LAUSR

Significance Mutations in genes regulating neurotransmission in the brain are implicated in neurological disorders and neurodegeneration. Synapsin is a crucial regulator of neurotransmission and allows synapses to maintain a large reserve pool of synaptic vesicles. Human mutations in synapsin genes are linked to epilepsy and autism. How synapsin function is regulated to allow replenishment of synaptic vesicles and sustain neurotransmission is largely unknown.
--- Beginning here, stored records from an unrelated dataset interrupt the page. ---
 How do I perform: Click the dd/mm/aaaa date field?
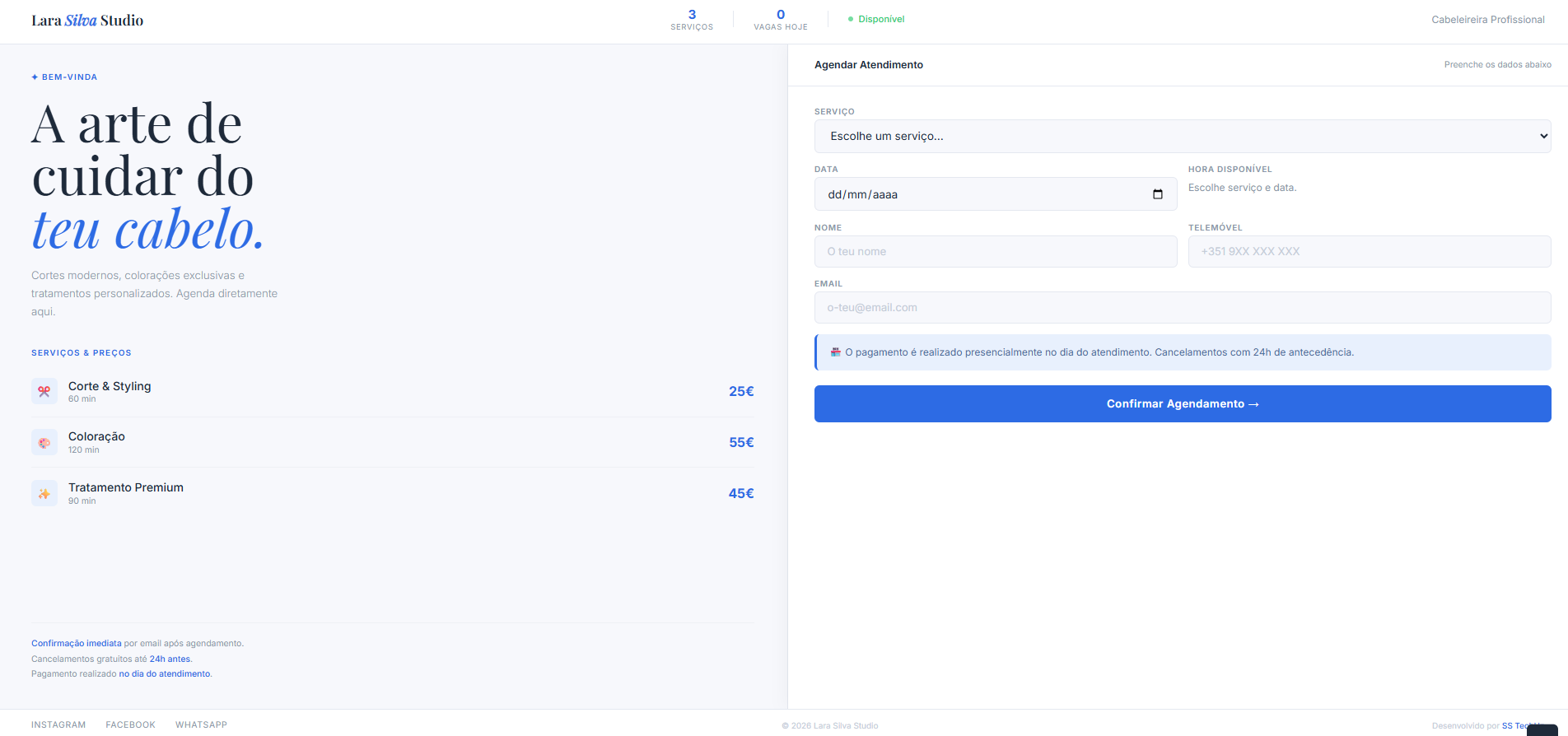coord(996,194)
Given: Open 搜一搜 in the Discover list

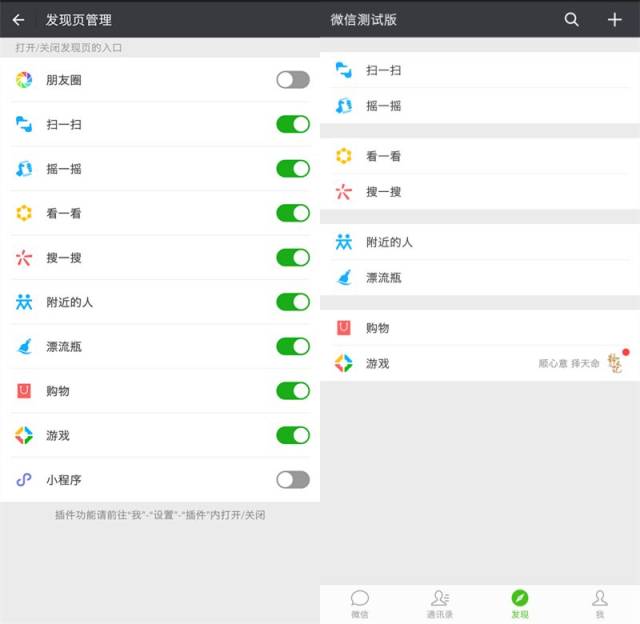Looking at the screenshot, I should (x=480, y=192).
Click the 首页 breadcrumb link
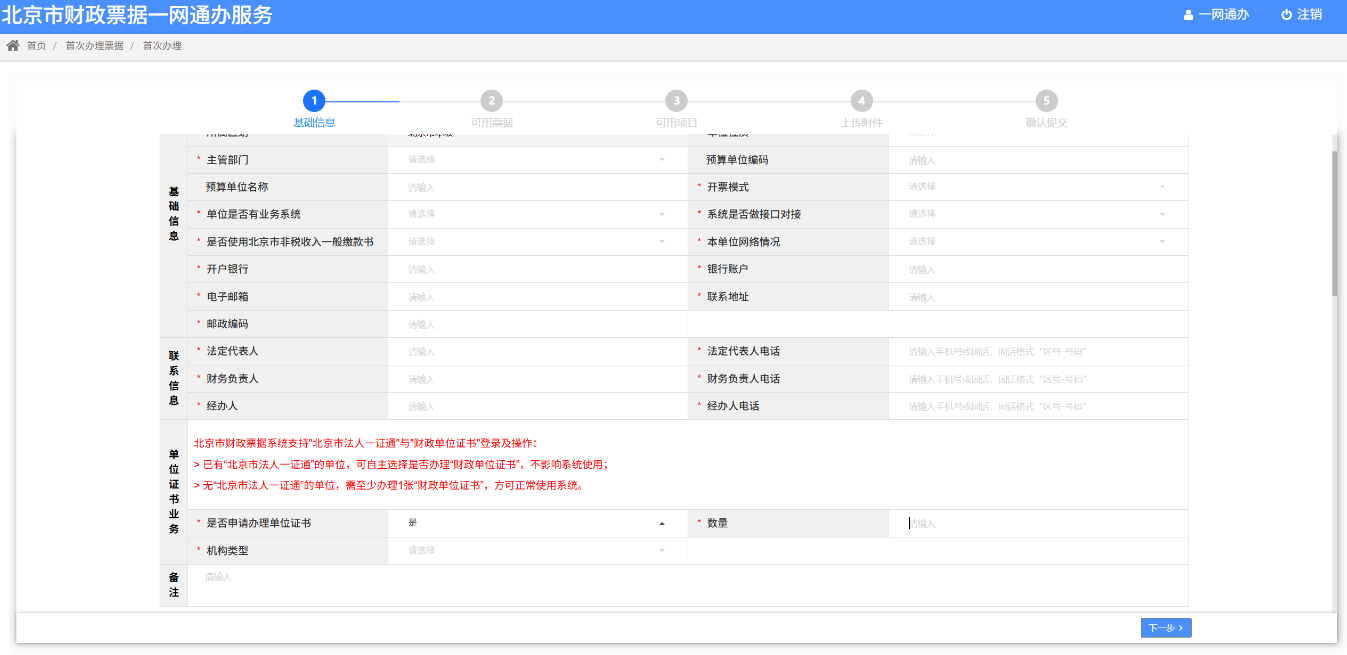The image size is (1347, 655). 36,46
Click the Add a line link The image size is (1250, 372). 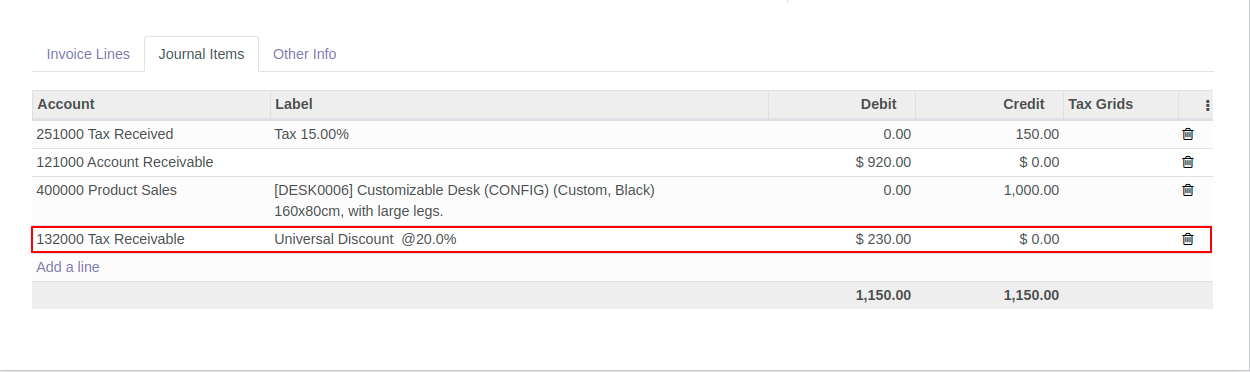(68, 267)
Here we identify a function for the endocytic scaffold protein intersectin, a protein overexpressed in patients with Down syndrome, as a regulator of synapsin nanoscale distribution and function that is controlled by a phosphorylation-dependent autoinhibitory switch. Our results unravel a hitherto unknown molecular connection between the machineries for synaptic vesicle reserve pool organization and endocytosis. Neurotransmission is mediated by the exocytic release of neurotransmitters from readily releasable synaptic vesicles (SVs) at the active zone. To sustain neurotransmission during periods of elevated activity, release-ready vesicles need to be replenished from the reserve pool of SVs. The SV-associated synapsins are crucial for maintaining this reserve pool and regulate the mobilization of reserve pool SVs. How replenishment of release-ready SVs from the reserve pool is regulated and which other factors cooperate with synapsins in this process is unknown. Here we identify the endocytic multidomain scaffold protein intersectin as an important regulator of SV replenishment at hippocampal synapses. We found that intersectin directly associates with synapsin I through its Src-homology 3 A domain, and this association is regulated by an intramolecular switch within intersectin 1. Deletion of intersectin 1/2 in mice alters the presynaptic nanoscale distribution of synapsin I and causes defects in sustained neurotransmission due to defective SV replenishment. These phenotypes were rescued by wild-type intersectin 1 but not by a locked mutant of intersectin 1. Our data reveal intersectin as an autoinhibited scaffold that serves as a molecular linker between the synapsin-dependent reserve pool and the presynaptic endocytosis machinery.